Newspaper Article

In a one bedroom flat above a busy takeaway Richard, a former car salesman, is on the verge of eviction with his past months’ rent overdue. If he doesn’t come up with a good enough excuse, he will be forced to be separated from his teenage daughter. “If I can’t even keep a roof over my daughters head, I’ve failed as a parent,” he says. Richard will have no choice but to take refuge on the streets.” I don’t know how I will sleep at night knowing that my daughter is away from me.” Listening to Richard’s story made me wonder why poverty is ignored by so many in the UK.
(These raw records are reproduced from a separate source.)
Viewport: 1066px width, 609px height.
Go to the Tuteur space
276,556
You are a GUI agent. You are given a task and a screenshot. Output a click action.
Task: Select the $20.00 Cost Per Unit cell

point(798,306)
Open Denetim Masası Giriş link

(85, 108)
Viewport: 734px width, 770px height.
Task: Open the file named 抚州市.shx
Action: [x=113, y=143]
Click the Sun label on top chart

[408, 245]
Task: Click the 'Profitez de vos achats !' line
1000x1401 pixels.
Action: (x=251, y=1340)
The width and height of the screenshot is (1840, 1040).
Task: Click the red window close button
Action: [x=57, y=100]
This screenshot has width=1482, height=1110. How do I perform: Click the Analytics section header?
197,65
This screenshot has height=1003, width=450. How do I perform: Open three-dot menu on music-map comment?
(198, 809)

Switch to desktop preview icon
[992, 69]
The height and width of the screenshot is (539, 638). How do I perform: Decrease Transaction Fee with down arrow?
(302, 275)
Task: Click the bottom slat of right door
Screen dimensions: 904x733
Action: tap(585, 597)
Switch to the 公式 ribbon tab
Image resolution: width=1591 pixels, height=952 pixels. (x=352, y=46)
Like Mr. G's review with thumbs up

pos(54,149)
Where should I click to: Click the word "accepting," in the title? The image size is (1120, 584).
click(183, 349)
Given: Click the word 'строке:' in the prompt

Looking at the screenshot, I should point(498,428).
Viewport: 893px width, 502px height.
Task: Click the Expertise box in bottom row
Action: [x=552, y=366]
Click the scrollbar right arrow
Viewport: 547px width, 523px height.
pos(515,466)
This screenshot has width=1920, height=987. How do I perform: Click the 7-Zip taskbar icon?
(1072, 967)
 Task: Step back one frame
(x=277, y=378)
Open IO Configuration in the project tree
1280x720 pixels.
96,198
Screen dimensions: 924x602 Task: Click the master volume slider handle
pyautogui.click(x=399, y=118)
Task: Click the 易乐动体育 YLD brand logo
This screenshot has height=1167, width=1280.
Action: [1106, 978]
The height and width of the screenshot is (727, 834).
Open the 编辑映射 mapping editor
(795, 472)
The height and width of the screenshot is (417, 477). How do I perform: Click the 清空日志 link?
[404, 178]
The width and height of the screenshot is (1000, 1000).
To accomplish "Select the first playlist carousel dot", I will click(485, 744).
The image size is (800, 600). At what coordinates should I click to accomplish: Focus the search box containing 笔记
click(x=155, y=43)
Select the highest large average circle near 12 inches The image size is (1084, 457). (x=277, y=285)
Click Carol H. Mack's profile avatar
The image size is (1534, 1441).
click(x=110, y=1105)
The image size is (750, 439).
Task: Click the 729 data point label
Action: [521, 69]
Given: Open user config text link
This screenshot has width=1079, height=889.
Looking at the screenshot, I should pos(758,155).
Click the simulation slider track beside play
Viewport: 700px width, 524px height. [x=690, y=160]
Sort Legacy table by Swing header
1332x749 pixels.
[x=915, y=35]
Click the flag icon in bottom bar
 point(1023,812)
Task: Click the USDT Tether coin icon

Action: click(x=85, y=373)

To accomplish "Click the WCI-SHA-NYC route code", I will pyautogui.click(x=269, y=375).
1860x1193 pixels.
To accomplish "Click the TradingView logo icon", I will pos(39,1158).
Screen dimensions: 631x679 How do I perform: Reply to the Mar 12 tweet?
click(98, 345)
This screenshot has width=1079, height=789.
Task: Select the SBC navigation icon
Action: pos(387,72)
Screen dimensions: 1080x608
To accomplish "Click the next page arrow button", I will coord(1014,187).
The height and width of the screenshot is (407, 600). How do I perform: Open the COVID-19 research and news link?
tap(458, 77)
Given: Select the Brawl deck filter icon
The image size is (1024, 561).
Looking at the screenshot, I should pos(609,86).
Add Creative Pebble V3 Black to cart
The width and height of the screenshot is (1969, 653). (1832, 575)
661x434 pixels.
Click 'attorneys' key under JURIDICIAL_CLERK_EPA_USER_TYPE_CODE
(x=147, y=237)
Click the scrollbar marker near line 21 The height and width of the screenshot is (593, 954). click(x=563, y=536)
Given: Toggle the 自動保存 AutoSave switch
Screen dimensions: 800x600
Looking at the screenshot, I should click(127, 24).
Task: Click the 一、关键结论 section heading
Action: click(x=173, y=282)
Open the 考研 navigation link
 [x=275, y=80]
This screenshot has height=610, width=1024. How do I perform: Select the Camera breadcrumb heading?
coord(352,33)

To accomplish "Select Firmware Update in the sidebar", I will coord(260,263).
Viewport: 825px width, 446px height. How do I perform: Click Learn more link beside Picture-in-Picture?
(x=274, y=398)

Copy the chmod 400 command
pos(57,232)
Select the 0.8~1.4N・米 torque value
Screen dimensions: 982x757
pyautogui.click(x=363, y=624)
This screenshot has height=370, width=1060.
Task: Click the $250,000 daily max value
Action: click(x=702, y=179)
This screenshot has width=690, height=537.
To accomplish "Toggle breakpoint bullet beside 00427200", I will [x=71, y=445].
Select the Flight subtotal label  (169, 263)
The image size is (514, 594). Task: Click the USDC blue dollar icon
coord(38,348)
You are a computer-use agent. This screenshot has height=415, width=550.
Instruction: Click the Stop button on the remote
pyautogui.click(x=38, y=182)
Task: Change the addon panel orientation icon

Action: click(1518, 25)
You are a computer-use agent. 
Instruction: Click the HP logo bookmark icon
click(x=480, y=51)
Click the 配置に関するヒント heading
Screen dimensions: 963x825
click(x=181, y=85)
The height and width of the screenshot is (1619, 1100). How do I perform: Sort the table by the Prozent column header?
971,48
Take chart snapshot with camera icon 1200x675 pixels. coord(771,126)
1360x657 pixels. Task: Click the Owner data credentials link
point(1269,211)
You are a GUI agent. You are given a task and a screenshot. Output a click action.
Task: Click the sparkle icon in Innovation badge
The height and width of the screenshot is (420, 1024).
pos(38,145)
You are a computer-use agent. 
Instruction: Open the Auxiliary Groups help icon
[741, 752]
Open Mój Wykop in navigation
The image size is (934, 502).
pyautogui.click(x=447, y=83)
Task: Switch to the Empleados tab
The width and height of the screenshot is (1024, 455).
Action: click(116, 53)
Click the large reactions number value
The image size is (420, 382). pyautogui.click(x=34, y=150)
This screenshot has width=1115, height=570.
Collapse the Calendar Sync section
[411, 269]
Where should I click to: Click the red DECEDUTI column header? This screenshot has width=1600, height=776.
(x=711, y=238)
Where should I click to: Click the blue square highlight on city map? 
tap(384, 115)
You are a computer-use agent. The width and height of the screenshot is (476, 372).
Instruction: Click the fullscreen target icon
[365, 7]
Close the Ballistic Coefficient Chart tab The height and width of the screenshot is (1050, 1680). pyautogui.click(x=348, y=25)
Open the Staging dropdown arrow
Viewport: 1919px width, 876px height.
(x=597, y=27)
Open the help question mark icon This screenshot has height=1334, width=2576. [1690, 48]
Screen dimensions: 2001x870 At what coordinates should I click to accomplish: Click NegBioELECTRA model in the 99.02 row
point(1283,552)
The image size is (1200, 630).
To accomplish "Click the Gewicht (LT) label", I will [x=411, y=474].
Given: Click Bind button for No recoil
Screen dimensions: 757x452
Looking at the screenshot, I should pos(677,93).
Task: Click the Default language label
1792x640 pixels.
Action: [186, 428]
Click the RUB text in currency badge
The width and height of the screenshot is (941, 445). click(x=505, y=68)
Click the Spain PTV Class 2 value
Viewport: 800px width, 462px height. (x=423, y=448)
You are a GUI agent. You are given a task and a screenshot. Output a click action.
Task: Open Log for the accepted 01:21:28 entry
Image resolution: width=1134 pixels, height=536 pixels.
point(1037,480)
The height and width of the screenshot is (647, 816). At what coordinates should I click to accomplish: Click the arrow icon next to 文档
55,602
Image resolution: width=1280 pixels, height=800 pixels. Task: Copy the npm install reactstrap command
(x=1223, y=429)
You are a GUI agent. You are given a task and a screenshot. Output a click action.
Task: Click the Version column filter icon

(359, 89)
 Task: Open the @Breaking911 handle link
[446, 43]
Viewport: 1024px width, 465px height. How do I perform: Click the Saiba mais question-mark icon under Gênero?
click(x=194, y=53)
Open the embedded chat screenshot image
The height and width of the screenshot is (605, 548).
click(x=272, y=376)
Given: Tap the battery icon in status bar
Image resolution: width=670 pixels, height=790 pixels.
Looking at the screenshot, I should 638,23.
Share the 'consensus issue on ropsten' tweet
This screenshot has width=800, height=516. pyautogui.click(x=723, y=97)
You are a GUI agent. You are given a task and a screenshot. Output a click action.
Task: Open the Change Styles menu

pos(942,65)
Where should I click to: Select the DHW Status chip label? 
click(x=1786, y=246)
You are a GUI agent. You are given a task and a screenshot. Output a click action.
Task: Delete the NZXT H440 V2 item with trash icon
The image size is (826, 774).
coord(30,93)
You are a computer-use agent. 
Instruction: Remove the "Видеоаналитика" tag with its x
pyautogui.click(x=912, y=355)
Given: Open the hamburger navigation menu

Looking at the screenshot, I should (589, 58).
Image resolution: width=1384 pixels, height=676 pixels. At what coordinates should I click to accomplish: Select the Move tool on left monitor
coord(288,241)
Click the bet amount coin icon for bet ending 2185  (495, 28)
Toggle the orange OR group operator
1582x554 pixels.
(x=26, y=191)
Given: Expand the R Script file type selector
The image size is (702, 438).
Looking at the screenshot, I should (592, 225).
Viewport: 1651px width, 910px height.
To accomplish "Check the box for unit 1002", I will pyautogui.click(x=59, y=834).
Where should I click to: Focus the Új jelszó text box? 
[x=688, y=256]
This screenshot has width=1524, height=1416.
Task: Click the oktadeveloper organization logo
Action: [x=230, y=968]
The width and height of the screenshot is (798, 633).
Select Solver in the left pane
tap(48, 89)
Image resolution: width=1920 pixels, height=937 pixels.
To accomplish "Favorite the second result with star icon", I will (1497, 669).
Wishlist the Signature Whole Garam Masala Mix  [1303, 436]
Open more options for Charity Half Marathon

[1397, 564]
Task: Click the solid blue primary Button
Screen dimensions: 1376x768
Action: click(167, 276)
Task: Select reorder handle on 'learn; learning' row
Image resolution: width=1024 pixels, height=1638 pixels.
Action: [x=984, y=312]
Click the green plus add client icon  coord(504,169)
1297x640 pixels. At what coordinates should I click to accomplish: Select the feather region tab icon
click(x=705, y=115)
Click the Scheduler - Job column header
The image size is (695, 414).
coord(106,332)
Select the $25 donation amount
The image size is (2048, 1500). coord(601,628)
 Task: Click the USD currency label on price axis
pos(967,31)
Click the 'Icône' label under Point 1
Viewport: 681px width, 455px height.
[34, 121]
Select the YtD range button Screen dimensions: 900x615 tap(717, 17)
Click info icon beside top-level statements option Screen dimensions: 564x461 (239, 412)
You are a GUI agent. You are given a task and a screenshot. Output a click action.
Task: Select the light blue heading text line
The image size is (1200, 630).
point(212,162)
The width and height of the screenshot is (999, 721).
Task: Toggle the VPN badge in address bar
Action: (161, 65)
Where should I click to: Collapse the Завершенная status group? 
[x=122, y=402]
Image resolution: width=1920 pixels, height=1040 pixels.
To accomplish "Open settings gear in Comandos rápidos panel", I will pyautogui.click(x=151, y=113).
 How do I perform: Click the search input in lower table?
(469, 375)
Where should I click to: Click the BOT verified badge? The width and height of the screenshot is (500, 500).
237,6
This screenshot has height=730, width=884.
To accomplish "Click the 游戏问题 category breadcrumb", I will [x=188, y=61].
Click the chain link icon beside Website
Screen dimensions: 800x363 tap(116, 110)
Next month Richard will be left with no choice but to say goodbye to his daughter. His daughter is now part of the 3.7 million children who live in poverty with statistics showing that she has only a 34% chance of only receiving 5 GCSE’s, including the core subjects. It will be tough for her to get a job with that number GCSE’s; she would struggle to have a family over own. “I have no choice but to give her up for a better education, better lifestyle.” Now because ‘poverty isn’t a problem in the UK’ children like Richard’s daughter are going to suffer in the years to come.

Should Richard get evicted he is going to end up on the streets as part of the 170,000 homeless in London. Homelessness has had a 30% increase in the last year. George Young a former Tory MP calls the homeless, “What you step on when you walk out of the opera.” This is outrage to many of the homeless, as the ones Mr Young refers to as dirt are the ones who are delivering your Chinese on a Sunday pulling pints on a Friday night. Many of the considered homeless are working but at minimum wage which is no where near enough to survive in  a major city like London. Richard’s lost all hope and is now starting to think people like Sir George are correct, “I certainly don’t want to get in their way, after all they are letting me live in their country.” Sir George thinks poverty isn’t the problem in the UK, he thinks people like Richard aren’t proactive, they’re lazy to me is this is an insult as I have gone through struggles similar to Richard and if anything I was more active during that situation.

If Richard ends up on the streets there will be only one way to feed himself without him being trampled over people like Sir George, and that will be going to the food banks across London. Richard will have to take one of the 519,342 three day emergency food packages that were handed out during April to September. But one of the most shocking facts about this stat is that 43.52% of the people who took a package still had somewhere to live. Showing us that poverty is a big issue in the UK even if you aren’t homeless. People volunteer to help people like Richard at food banks and one person I spoke to was a woman named Hope. Ironically “hope” isn’t really the word that springs to mind for any of the people mentioned.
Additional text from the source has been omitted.